Климент александрийский, гомер, плутарх, платон, licentia poetica ("поэтическая вольность")

Короткий адрес: https://sciup.org/14729460

IDR: 14729460   |   DOI: 10.17072/2037-6681-2016-3-5-12

Текст научной статьи К вопросу об интерпретации прецедентных текстов в сочинениях Климента Александрийского

doi 10.17072/2037-6681-2016-3-5-12

Рассмотрим преобразования прецедентных текстов античной литературы, которые позволяет себе Климент Александрийский, христианский автор рубежа II–III вв. Примеров создания им собственных пассажей при помощи фрагментов чужих сочинений очень много. Брамбилласка пишет, что классические цитаты и ссылки в «Увещевании» обусловлены самой структурой этого труда, «пронизывая каждый отрывок и постоянно затрагивая сердцевину текста Климента» [Bram-billasca 1972: 10]. Прямых классических цитат (966) Климент использует в 3 раза больше, чем Иустин, Татиан, Афинагор, Феофил, Ириней, Ипполит Римский, Ориген, Минуций Феликс и Тертуллиан, вместе взятые, а непрямых (3063) – в 3,7 раз больше [Krause 1958: 128]. Как правило, отступления от источника у этого богослова, демон- стрирующего хорошее знание классической литературы, не существенны, а потому те «ошибки», о которых пойдёт речь ниже, представляются весьма странными. Речь идёт о значительном изменении известных классических стихов. Мы высказываем предположение, что такие «погрешности» являются «поэтической вольностью», отдалённо напоминающей ту, с которой древнегреческие трагики перерабатывали мифы.

-- Задание 1 --
Выведите без изменений фрагмент записей: от строки, содержащей «This screenshot has width=291, height=241.», до строки, содержащей «click(x=790, y=174)», включая обе эти строки.
Эти записи никак не связаны с текстом о Клименте Александрийском.

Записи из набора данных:
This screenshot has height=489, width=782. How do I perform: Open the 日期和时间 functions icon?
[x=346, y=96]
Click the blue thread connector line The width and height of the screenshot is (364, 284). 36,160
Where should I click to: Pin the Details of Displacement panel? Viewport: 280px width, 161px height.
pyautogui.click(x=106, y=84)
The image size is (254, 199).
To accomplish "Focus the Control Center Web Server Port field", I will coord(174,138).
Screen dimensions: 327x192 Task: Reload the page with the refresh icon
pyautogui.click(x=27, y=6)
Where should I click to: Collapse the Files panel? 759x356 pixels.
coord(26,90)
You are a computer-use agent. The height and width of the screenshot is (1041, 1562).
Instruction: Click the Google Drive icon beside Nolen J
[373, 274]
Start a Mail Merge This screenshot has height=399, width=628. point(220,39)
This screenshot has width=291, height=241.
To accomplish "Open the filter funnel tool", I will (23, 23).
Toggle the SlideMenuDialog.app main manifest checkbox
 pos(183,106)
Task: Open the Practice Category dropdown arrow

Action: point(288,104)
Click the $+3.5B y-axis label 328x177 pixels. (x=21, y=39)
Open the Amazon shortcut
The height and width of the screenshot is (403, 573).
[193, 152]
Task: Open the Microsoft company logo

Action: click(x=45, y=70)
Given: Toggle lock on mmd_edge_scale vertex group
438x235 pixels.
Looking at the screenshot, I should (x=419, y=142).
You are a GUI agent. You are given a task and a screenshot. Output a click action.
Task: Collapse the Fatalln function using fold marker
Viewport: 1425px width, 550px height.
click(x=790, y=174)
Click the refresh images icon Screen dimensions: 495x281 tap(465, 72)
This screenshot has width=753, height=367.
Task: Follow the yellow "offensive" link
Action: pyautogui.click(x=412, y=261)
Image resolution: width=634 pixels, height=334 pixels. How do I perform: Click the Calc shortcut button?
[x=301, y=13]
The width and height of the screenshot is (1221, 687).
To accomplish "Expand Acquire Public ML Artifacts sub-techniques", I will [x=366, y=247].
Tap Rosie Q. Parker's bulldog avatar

-- Задание 2 --
Верните текст о Клименте Александрийском целиком, не изменив в нем ни одного знака.

-- Образец решения 1 --
This screenshot has width=291, height=241.
To accomplish "Open the filter funnel tool", I will (23, 23).
Toggle the SlideMenuDialog.app main manifest checkbox
 pos(183,106)
Task: Open the Practice Category dropdown arrow

Action: point(288,104)
Click the $+3.5B y-axis label 328x177 pixels. (x=21, y=39)
Open the Amazon shortcut
The height and width of the screenshot is (403, 573).
[193, 152]
Task: Open the Microsoft company logo

Action: click(x=45, y=70)
Given: Toggle lock on mmd_edge_scale vertex group
438x235 pixels.
Looking at the screenshot, I should (x=419, y=142).
You are a GUI agent. You are given a task and a screenshot. Output a click action.
Task: Collapse the Fatalln function using fold marker
Viewport: 1425px width, 550px height.
click(x=790, y=174)

-- Образец решения 2 --
Климент александрийский, гомер, плутарх, платон, licentia poetica ("поэтическая вольность")

Короткий адрес: https://sciup.org/14729460

IDR: 14729460   |   DOI: 10.17072/2037-6681-2016-3-5-12

Текст научной статьи К вопросу об интерпретации прецедентных текстов в сочинениях Климента Александрийского

doi 10.17072/2037-6681-2016-3-5-12

Рассмотрим преобразования прецедентных текстов античной литературы, которые позволяет себе Климент Александрийский, христианский автор рубежа II–III вв. Примеров создания им собственных пассажей при помощи фрагментов чужих сочинений очень много. Брамбилласка пишет, что классические цитаты и ссылки в «Увещевании» обусловлены самой структурой этого труда, «пронизывая каждый отрывок и постоянно затрагивая сердцевину текста Климента» [Bram-billasca 1972: 10]. Прямых классических цитат (966) Климент использует в 3 раза больше, чем Иустин, Татиан, Афинагор, Феофил, Ириней, Ипполит Римский, Ориген, Минуций Феликс и Тертуллиан, вместе взятые, а непрямых (3063) – в 3,7 раз больше [Krause 1958: 128]. Как правило, отступления от источника у этого богослова, демон- стрирующего хорошее знание классической литературы, не существенны, а потому те «ошибки», о которых пойдёт речь ниже, представляются весьма странными. Речь идёт о значительном изменении известных классических стихов. Мы высказываем предположение, что такие «погрешности» являются «поэтической вольностью», отдалённо напоминающей ту, с которой древнегреческие трагики перерабатывали мифы.